**Work required:** Each line from the one holding "dodgers vs braves (346, 381)" to the end of the data below must be output verbatim, with no other lines.

Input records Start Marker

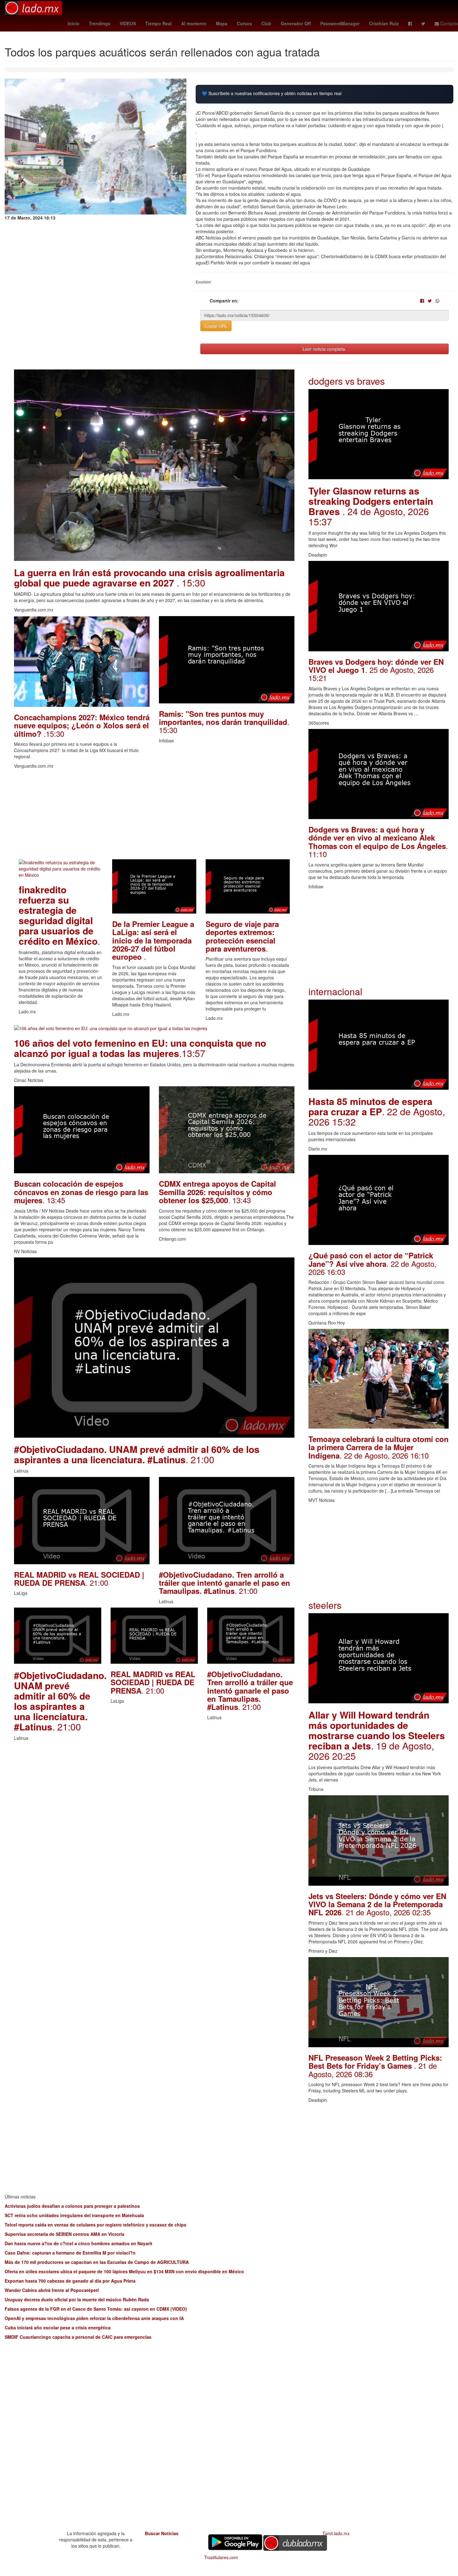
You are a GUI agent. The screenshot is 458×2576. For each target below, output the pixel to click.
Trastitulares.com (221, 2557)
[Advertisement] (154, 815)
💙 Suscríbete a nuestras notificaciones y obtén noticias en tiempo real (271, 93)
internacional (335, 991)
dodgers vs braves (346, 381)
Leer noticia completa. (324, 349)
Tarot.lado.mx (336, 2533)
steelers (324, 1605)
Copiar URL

Input records End Marker

**Response area:**
dodgers vs braves (346, 381)
Leer noticia completa. (324, 349)
Tarot.lado.mx (336, 2533)
steelers (324, 1605)
Copiar URL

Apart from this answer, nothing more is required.